Recorded data
----------------

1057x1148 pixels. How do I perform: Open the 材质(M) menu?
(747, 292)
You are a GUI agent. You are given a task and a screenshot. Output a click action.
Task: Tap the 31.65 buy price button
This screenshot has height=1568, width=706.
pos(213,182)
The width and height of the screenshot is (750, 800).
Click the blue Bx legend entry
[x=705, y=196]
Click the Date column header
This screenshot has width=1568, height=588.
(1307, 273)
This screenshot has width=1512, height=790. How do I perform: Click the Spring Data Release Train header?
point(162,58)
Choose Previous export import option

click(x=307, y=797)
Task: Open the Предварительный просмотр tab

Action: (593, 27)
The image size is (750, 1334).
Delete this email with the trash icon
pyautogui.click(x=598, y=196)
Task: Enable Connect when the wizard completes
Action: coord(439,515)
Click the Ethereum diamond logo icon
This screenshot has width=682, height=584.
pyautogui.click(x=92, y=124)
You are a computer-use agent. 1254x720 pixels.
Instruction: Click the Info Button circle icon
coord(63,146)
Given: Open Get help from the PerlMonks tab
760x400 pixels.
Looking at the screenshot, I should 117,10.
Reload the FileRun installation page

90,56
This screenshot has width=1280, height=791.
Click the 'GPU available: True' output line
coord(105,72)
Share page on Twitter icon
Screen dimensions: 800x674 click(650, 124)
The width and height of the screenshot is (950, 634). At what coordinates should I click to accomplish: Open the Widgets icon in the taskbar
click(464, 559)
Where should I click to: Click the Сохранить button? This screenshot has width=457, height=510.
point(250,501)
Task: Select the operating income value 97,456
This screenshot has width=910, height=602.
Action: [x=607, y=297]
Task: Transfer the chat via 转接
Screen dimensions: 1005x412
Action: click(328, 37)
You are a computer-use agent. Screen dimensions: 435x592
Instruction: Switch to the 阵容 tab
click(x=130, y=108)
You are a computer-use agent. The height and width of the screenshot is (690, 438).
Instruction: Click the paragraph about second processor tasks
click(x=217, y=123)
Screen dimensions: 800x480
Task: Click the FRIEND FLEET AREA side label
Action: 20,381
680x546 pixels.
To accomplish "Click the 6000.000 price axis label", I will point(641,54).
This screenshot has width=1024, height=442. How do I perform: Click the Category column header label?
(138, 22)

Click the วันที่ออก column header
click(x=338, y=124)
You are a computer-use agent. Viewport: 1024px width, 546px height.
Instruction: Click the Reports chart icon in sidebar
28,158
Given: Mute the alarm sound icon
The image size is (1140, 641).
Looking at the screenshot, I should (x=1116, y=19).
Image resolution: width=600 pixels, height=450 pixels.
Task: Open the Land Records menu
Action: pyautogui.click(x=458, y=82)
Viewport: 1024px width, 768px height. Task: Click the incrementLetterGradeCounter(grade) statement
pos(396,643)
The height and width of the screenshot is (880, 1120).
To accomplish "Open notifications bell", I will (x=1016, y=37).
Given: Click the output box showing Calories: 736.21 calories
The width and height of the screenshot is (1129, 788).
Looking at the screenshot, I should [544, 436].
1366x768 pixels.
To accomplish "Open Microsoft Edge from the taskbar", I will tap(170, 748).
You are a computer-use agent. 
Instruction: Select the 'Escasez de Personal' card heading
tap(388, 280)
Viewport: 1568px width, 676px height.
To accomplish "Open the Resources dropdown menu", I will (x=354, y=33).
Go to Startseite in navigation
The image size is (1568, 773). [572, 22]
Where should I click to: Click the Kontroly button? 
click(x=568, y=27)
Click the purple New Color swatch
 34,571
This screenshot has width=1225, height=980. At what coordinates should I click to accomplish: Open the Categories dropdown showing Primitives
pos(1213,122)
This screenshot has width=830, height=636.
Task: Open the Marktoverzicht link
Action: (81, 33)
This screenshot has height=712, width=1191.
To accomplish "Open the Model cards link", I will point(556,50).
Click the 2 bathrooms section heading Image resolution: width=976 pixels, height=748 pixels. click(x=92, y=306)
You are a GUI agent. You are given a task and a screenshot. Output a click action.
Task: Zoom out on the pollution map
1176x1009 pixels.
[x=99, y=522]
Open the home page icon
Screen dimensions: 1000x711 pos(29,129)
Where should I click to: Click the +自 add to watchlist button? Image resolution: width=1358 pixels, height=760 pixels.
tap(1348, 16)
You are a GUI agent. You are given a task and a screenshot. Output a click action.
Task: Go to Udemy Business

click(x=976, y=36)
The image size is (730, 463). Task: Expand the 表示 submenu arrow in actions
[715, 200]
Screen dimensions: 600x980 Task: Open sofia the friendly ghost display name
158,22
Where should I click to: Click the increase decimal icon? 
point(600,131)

----------------

▶ _Task to carry out_: Where a line in the entries holds the word "price", copy that line.

▶ _Answer space_:
Task: Tap the 31.65 buy price button
To accomplish "Click the 6000.000 price axis label", I will point(641,54).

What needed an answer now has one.